Por aqui, no Brasil, também temos sede de mudança na sala de jantar. É o que provoca o último livro lançado pela chef de cozinha e ativista pela alimentação saudável Bela Gil, Quem Vai Fazer essa Comida? (Elefante, 2023). O título foi inspirado no livro de Katrine Marçal Quem Preparou o Jantar de Adam Smith?. O grande pensador dos fundamentos do capitalismo era cuidado pela mãe e pela irmã enquanto escrevia sobre o livre mercado que conectava o açougue à mesa — mas se esqueceu de botar na conta o trabalho de quem preparou e serviu a carne. 

Bela reflete não sobre a mão invisível do mercado, mas a mão invisível do trabalho doméstico, recheando o livro de referências de pensadoras contemporâneas. De Vandana Shiva a Silvia Federici, ela conecta saúde pública e justiça de gênero. “O ato de cozinhar é uma das muitas tarefas do trabalho doméstico — o qual, no Brasil e no mundo, é feito majoritariamente por mulheres. Na maioria das vezes esse trabalho não é reconhecido, tampouco valorizado e muito menos remunerado”, escreve. 
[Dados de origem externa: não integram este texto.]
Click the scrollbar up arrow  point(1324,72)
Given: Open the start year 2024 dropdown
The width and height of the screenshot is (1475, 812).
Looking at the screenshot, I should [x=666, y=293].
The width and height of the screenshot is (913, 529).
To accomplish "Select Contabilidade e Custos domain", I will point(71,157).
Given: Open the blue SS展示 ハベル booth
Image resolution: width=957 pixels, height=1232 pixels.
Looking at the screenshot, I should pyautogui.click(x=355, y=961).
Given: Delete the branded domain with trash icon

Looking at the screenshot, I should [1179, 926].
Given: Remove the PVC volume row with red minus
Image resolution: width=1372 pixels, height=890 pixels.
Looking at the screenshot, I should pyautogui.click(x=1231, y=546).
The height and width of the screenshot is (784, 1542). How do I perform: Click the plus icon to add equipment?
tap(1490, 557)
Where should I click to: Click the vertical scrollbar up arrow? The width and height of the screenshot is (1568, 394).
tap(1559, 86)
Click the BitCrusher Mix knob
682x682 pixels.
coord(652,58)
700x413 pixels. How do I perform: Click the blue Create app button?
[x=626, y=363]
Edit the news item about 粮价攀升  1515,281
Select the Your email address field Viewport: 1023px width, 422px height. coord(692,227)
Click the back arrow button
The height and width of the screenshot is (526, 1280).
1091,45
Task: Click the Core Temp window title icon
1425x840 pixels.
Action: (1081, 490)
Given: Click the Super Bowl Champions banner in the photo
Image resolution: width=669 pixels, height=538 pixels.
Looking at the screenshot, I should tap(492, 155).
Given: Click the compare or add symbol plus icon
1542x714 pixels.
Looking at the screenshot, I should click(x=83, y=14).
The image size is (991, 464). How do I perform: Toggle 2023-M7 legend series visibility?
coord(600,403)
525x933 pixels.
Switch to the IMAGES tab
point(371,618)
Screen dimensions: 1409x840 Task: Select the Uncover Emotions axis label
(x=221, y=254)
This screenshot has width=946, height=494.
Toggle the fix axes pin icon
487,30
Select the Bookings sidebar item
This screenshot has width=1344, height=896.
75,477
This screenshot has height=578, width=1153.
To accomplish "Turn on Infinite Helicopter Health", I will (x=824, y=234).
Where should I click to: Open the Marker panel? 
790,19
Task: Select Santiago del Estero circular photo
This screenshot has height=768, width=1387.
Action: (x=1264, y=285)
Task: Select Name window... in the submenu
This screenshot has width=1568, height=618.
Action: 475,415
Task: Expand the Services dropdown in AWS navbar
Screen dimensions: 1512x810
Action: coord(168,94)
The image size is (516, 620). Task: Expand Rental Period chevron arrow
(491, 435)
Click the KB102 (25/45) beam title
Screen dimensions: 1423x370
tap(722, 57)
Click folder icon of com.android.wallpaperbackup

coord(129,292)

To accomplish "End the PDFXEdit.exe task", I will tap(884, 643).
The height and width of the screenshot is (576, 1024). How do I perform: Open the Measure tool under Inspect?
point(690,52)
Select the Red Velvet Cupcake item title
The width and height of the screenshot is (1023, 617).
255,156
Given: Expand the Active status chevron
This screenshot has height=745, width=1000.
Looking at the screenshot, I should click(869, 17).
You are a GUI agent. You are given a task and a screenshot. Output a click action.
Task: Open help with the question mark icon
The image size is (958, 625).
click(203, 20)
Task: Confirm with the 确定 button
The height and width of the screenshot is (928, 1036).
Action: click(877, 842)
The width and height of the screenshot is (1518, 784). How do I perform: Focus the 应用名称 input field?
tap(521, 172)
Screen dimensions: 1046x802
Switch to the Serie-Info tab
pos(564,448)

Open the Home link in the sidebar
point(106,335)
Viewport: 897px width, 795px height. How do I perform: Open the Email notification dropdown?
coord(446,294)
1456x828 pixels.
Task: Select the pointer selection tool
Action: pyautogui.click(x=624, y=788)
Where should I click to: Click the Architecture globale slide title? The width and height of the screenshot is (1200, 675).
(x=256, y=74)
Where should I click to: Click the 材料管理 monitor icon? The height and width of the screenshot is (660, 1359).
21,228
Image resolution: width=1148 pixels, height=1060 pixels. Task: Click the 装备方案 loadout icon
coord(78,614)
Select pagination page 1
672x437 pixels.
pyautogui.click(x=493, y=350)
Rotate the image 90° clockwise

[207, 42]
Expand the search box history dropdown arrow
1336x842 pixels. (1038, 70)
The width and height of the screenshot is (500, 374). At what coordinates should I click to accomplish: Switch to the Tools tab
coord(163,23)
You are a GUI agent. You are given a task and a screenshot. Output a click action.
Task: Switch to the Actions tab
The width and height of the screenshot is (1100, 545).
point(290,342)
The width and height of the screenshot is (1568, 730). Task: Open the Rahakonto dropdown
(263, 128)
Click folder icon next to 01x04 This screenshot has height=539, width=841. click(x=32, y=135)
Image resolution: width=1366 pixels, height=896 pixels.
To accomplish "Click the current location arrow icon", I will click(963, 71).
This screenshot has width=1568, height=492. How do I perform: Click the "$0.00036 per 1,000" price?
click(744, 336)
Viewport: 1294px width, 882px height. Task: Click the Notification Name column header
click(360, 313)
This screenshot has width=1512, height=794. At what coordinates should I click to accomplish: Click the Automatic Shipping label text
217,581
É esse trabalho doméstico não remunerado, destaca Bela, que faz com que todos os outros trabalhos sejam possíveis. Caso não olhemos para as necessidades de quem faz a comida, “o nosso bem-estar continuará nas mãos de corporações que pretendem trazer soluções na forma de produtos ultraprocessados fáceis, rápidos e saborosos, porém prejudiciais à saúde, destinados principalmente a quem não tem dinheiro, tempo ou conhecimento para ‘escolher’ outro caminho”, provoca Bela. O livro destaca o número, no Brasil, do consumo de alimentos ultraprocessados que mata 57 mil pessoas por ano, “número maior que a já escandalosa taxa de homicídios no país”.